In women, it can reach the uterus (endometritis), causing chronic stomach pains and inflammation of the uterus and fallopian tubes (salpingitis with risk of sterility). Even more exceptionally, the gonococcus can spread remotely via the bloodstream. In newborns, contamination at the time of birth has long resulted in purulent conjunctivitis. It has disappeared since the systematic use of an eye drop prevents it in all babies.

Diagnosis of gonorrhea

Only a microscopic analysis of a genital secretion sample can confirm the presence of gonorrhea. This examination is essential before treatment. Who should be consulted? The attending physician prescribes the sample. What does the test involve? The sample is taken in a laboratory.

In men, it consists of collecting a little pus that flows from the tip of the penis, sometimes with a urine analysis (first jet). In women, vaginal secretions are collected, a sample is taken from the urethra, or a urine sample is taken. In some cases, other tests may be necessary (anus, pharynx).

The doctor may also ask to test for different microbes (syphilis, HIV, hepatitis) on the same samples or even by taking a blood sample a few days or weeks later. The sample is then analyzed under a microscope, put in culture, and examined again after 2 to 4 days.
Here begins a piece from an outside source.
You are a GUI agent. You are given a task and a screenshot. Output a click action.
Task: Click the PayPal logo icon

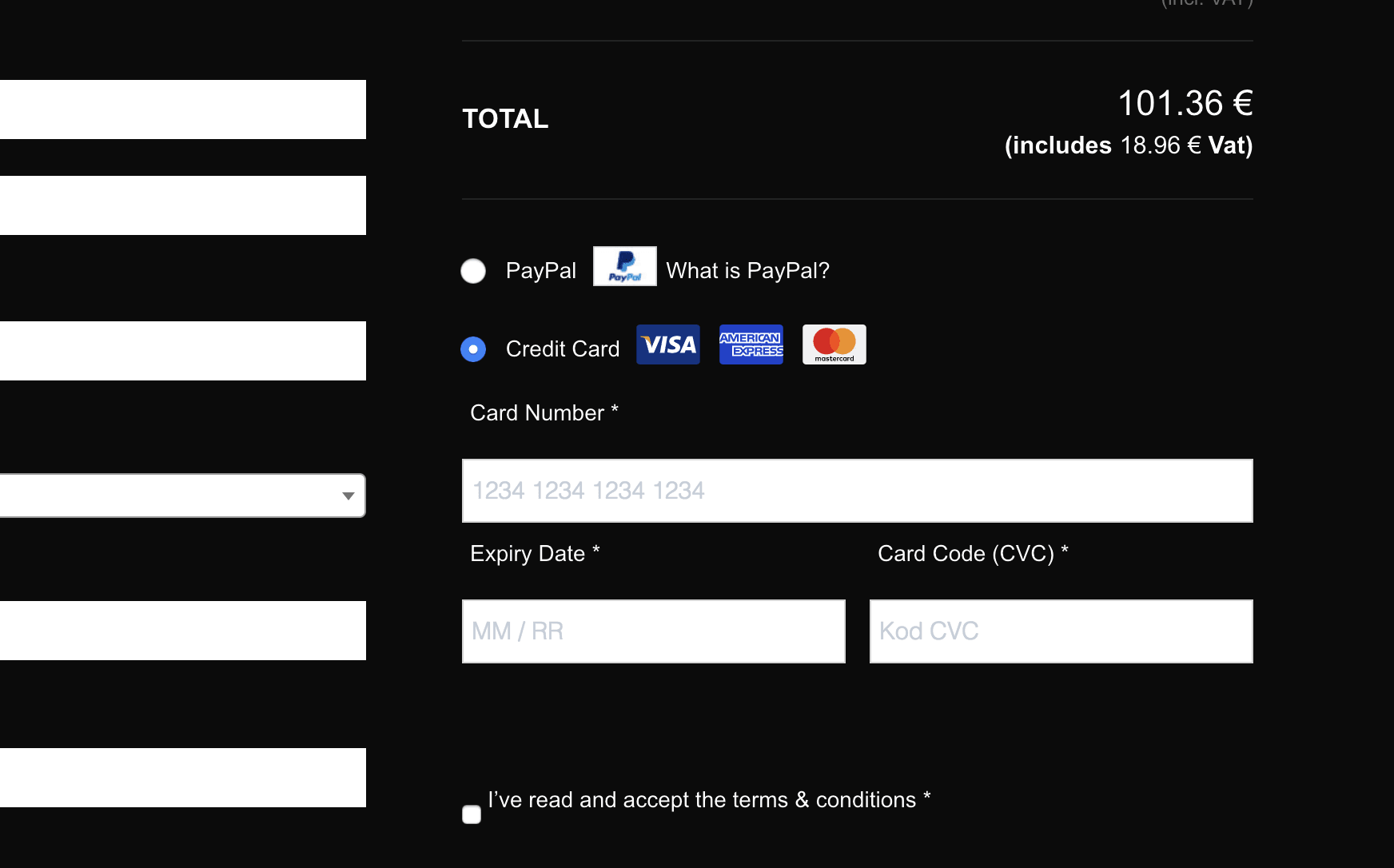tap(624, 266)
This culture also allows the sensitivity of the gonococcus to the most common antibiotics to be tested (antibiogram). This test is important because gonococcus is becoming increasingly resistant to some of them. The patient is encouraged to inform recent sexual partners so they can be tested to manage the sexually transmitted infection quickly.

Can gonorrhea be prevented?


Because a sexual partner may have gonorrhea without knowing it, the only effective prevention is to use a condom, including during oral sex. The use of condoms during sex also protects against all other sexually transmitted infections, as well as AIDS. If in doubt (unprotected intercourse, condom breakage, partner with an STI), it is best to consult a doctor.

Treatments for gonorrhea

Early antibiotic treatment allows for a simple, rapid cure of gonorrhea without any after-effects. It consists most often of a treatment called “minute” or “monodose”: a single intramuscular injection or a single tablet is enough. A longer treatment may be prescribed in specific cases.

Because of the frequent association of Chlamydia infection, a treatment against this germ is systematically associated. The treatment must be taken after the sample is taken. Taking it before would disrupt the results. The sexual partner(s) should also be treated with antibiotics, even if they do not have symptoms.